INTRODUCTION

L’orteil en griffe ou encore griffe d’orteil est une déformation des orteils latéraux, dans le plan horizontal et/ou vertical.

Griffe du 2ème orteil sur hallux valgus

Ainsi, l’orteil en griffe engendre un appui anormal au sol ou un conflit dans la chaussure créant des zones d’hyper-appui douloureuses, appelées « durillons » ou « cors »).

POUR COMPRENDRE

Anatomie

Les orteils constituent l’extrémité de l’avant pied. De ce fait, ils ont une fonction dans la marche, mais aussi dans l’équilibre et la posture. Pour cela, leur squelette osseux comporte 3 phalanges (proximale, moyenne et distale). De même, on distingue 3 articulations :

  1. La MTP ou articulation métatarsophalangienne entre le métatarsien et la phalange proximale.
  2. L’IPP ou articulation inter-phalangienne proximale entre la phalange proximale et la phalange moyenne.
  3. L’IPD ou articulation inter-phalangienne distale entre la phalange moyenne et la phalange distale.

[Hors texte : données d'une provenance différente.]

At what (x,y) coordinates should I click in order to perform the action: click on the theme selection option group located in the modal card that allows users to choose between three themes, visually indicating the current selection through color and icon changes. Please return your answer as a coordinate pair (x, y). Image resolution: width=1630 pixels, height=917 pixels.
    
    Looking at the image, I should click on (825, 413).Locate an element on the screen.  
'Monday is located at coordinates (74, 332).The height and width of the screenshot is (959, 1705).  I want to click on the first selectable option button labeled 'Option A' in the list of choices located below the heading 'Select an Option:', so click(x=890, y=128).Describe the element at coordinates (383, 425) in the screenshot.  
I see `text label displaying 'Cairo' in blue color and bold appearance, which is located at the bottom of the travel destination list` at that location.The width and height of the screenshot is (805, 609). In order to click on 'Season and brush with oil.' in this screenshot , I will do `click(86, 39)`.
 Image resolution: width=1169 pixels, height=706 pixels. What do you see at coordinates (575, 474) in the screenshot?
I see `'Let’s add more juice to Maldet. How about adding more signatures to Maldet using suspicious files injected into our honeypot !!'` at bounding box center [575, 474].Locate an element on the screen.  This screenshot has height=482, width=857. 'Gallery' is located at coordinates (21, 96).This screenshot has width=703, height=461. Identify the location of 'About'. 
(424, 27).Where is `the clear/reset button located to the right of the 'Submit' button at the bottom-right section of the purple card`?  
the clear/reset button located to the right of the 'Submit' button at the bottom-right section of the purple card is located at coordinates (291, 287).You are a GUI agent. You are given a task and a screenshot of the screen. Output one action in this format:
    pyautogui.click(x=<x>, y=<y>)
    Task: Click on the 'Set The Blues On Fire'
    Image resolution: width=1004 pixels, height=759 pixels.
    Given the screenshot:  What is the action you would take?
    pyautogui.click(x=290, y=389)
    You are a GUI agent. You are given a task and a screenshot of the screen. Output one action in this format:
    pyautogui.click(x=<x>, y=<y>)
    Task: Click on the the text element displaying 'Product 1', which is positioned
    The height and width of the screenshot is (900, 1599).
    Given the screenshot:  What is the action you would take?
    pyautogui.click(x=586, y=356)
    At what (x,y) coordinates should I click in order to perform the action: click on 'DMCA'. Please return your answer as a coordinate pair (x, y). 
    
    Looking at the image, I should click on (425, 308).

Les ligaments maintiennent ces articulations et renforcent la capsule articulaire. A sa partie plantaire, cette capsule s’épaissit pour résister à l’appui et forme ainsi la plaque plantaire.

Les tendons extenseurs et fléchisseurs permettent respectivement  d’étendre et de plier les orteils. En outre, la phalange distale porte l’ongle à sa partie supérieure dorsale et la pulpe à sa face inférieure plantaire.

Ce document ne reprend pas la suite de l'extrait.